Search code examples
pythonmultiprocessingioerrorreentrantlock

multiprocessing > Manager() > RLock Error:


I've got a collection of multiprocessing.Process objects in a list, and they all use the same instance of what I will call a "process safe queue" to communicate in a process-safe (thread-safe but with processes) way to the parent process whose responsibility it is to manage the threads.

When the child process goes to put something into the queue, it calls the ProcessSafeQueue().enqueue() which first acquires a multiprocessing.Manager > RLock, then writes to the queue, and finally releases the lock.

In this case it was the pid of the child process. Here's a traceback of the error.

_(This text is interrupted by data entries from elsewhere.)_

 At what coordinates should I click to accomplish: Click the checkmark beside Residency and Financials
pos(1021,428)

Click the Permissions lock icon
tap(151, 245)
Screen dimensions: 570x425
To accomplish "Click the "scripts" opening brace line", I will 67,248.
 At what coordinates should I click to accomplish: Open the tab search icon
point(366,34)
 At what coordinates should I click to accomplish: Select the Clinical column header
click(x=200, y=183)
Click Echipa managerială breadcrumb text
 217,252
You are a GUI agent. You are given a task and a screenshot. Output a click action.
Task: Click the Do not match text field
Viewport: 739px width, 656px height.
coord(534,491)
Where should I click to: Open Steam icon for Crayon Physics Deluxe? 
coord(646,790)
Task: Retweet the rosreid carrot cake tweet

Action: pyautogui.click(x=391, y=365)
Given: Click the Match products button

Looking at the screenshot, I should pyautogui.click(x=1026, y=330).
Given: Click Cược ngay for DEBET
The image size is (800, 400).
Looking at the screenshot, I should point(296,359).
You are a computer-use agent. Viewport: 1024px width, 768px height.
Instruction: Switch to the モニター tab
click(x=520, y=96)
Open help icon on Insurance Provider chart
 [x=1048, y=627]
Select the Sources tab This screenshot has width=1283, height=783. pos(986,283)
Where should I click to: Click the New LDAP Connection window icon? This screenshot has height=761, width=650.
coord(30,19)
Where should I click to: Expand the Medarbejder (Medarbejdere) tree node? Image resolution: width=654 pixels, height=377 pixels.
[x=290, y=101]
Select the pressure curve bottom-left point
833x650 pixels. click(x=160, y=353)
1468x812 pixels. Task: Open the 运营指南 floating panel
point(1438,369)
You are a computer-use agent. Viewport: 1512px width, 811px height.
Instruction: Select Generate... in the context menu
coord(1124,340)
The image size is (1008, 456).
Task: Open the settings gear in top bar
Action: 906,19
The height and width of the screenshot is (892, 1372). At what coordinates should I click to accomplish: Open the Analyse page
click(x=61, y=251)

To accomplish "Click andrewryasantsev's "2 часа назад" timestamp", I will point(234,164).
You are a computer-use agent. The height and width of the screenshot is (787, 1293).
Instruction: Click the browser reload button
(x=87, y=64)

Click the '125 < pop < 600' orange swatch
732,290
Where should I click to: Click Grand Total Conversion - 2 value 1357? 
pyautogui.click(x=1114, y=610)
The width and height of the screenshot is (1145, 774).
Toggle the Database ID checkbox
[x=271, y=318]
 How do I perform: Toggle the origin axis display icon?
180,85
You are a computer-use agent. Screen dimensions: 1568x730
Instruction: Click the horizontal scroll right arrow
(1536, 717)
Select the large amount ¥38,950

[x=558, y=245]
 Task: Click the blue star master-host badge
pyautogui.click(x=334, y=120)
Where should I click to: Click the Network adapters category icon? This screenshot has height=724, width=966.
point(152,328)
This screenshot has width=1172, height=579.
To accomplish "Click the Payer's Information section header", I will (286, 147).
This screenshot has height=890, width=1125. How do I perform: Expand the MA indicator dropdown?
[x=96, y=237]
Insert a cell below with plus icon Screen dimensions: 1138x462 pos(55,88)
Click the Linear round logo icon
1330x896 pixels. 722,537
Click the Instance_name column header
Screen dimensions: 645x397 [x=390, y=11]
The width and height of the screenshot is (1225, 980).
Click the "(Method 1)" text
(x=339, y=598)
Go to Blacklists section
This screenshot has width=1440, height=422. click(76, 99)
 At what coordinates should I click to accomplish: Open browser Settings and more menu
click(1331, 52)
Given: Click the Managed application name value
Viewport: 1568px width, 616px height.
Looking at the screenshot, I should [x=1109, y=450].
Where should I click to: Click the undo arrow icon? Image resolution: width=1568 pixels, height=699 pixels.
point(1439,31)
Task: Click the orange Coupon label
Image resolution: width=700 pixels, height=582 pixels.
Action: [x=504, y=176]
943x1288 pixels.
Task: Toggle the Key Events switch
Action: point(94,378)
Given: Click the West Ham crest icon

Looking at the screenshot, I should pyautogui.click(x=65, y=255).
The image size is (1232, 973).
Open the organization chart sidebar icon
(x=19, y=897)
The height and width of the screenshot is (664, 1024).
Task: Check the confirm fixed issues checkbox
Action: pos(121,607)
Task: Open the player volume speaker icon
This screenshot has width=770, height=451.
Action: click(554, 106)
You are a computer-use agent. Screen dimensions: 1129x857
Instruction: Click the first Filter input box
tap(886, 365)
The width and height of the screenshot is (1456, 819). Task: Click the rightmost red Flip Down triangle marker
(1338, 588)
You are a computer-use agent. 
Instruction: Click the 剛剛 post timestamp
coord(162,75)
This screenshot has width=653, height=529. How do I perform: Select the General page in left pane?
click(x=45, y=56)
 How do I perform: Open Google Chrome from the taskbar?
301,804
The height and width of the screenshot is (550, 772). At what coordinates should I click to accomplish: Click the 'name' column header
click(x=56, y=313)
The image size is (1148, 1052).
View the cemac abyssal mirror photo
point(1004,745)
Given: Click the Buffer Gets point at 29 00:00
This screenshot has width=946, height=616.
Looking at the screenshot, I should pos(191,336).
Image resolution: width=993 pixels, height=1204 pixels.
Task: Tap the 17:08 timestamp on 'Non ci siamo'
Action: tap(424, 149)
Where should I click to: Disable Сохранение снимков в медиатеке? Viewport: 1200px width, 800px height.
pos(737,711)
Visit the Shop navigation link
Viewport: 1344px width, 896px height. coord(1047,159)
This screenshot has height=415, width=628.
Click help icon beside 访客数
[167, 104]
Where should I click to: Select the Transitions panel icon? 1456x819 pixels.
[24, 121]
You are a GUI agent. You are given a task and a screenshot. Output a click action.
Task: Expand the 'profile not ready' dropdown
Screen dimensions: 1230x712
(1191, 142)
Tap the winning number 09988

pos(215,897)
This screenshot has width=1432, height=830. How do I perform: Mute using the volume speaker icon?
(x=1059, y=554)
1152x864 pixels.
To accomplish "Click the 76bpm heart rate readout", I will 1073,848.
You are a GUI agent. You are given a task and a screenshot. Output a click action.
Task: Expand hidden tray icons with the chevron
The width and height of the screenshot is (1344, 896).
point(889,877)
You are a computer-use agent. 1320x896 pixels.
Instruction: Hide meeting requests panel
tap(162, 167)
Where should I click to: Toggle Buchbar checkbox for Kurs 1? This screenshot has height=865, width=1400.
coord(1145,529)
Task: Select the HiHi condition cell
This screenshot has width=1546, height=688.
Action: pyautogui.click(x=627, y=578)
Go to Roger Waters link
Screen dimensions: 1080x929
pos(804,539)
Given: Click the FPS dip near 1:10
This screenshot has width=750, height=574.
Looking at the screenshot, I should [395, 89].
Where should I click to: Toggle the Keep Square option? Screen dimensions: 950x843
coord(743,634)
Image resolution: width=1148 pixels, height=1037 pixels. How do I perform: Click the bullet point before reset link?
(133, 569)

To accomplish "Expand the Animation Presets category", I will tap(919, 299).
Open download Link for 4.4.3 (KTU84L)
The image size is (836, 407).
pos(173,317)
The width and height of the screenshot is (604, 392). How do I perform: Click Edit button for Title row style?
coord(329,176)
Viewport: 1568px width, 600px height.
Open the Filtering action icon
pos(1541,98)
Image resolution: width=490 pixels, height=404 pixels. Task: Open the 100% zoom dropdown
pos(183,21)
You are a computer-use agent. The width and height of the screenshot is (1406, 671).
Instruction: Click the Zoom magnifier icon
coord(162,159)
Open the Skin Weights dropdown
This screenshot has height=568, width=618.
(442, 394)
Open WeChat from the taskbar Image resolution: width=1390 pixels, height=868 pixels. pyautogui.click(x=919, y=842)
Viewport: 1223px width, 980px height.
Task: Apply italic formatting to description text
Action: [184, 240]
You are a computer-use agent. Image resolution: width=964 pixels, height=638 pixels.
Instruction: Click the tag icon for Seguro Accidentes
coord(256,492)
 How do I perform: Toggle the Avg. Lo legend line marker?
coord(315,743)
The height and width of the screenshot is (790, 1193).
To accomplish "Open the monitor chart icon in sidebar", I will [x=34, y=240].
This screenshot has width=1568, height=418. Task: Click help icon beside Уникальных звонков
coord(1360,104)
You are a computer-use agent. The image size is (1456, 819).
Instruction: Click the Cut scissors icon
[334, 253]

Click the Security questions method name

Traceback (most recent call last): 
File /usr/lib/python2.5/site-packages/my_project/some_module.py, line 87, in send_data
    q.enqueue(os.getpid())
File /usr/lib/python2.5/site-packages/my_project/some_module.py, line 33, in enqueue
    self.lock.acquire()
File /usr/lib/python2.5/site-packages/processing/managers.py, line 979, in acquire
    return self._callMethod(\'acquire\', (blocking,))
File /usr/lib/python2.5/site-packages/processing/managers.py, line 740, in _callMethod
    self._connect()
File /usr/lib/python2.5/site-packages/processing/managers.py, line 727, in _connect
    connection = Client(self._token.address, authkey=self._authkey)
File /usr/lib/python2.5/site-packages/processing/connection.py, line 187, in Client
    answerChallenge(c, authkey)
File /usr/lib/python2.5/site-packages/processing/connection.py, line 425, in answerChallenge
    message = connection.recvBytes()

And here's the actual error:

IOError: [Errno 11] Resource temporarily unavailable

I'm wondering if someone could help me understand why I might get this error after the application had been running successfully for ~7 hours or so.


Solution

  • The answer here is that the error is totally misleading. Resource temporarily unavailable really means that some error occurred while reading the socket. This could be an auth error, or that there was simply no data available to read (though I'm not sure why that would generate an error... it does, in practice). The solution here is to suppress the error and retry.

    [Update after a few years of further experience with concurrency in Python]

    I found that designing my concurrency model to reduce/remove-altogether the need for synchronization mechanisms (locks, queues, or semaphores) both simplified my design and made it work with less fragility and without the error I described above.